Source.—Nicholas Trivet's Annals, pp. 281-283. (English Historical Society Publications.)
Edward, King of England, eldest son of Henry the Third by Eleanor, daughter of the Count of Provence, had completed thirty-three years and five months of his life on the day when he succeeded his deceased father on the throne. He was a man of experience and prudence in affairs, devoted from boyhood to the exercise of arms, in which in different parts he had gained such fame as a warrior that he easily excelled the Princes of his time throughout the whole Christian world. In build he was elegant and of commanding stature, towering head and shoulders above the people; his hair, which in boyhood turned from a colour wellnigh silver to yellow, and in youth became black, beautified his old age with its snowy whiteness. His forehead, like the rest of his face, was broad, though the drooping of the left eyelid recalled his father's expression. He spoke with a lisp, but yet did not lack a ready power of persuasion in argument. His arms were supple, in proportion to his body, and supremely fitted in the strength of their sinews for the use of the sword. His girth was greatest round the chest. The length of his lower limbs enabled him to keep a firm seat in riding and leaping with spirited horses. When not engaged in feats of arms, Edward indulged in hawking and hunting, especially the hunting of deer, which he used to pursue on a fleet racehorse, and when he had come up with them, to pierce with a sword instead of a hunting-spear....
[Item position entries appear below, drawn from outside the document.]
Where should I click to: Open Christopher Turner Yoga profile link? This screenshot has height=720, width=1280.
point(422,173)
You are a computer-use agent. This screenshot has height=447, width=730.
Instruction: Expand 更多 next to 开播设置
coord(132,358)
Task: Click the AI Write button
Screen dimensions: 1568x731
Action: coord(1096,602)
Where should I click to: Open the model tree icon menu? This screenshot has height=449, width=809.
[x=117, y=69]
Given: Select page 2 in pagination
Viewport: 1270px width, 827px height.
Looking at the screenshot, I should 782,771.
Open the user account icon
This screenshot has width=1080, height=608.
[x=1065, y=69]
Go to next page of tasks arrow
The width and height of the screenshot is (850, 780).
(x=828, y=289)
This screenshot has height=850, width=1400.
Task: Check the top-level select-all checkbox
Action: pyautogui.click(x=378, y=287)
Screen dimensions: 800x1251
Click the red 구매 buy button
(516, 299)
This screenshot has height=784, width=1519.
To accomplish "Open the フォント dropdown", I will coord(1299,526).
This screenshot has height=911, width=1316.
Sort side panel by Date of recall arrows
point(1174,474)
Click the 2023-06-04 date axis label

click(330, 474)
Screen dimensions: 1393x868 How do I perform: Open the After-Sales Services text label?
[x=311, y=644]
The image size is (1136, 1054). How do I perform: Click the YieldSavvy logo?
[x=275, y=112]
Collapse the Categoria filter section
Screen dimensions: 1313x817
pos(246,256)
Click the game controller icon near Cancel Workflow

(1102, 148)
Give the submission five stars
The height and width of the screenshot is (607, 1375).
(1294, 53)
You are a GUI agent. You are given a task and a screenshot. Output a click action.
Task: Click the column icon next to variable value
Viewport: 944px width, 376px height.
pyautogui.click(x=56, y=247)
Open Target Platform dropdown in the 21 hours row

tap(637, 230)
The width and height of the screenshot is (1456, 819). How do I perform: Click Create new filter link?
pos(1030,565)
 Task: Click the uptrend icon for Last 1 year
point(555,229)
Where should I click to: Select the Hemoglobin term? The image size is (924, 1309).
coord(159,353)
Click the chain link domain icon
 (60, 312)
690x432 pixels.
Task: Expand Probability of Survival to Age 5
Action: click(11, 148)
In spirit he was magnanimous, intolerant of insult, and apt to forget the presence of danger in his desire for revenge, though his passions cooled easily on the culprit showing sorrow at his presumption. For example, when on one occasion he was engaged in the sport of falconry near a riverbank, he reproved one of his companions for carelessness regarding a falcon which had caught a duck amidst the willows; but the other, seeing that there was neither bridge nor ford near, lightly replied "that it was sufficient for him to have the river between them"; whereat the King's son, exasperated, entered the water on his horse, though he knew not the depth, forced the animal to swim across, and, ascending with difficulty the steep opposite bank, hollowed out by the rush of the waters, drew his sword and pursued his companion, who had now mounted and ridden off. Finally, the latter, giving up all hope of escape, wheeled his horse round, bared his head, and offered his neck to Edward's will. The King's son, however, softened by this surrender, replaced his sword in its sheath, and the two returned together peacefully, to attend to the needs of the abandoned falcon.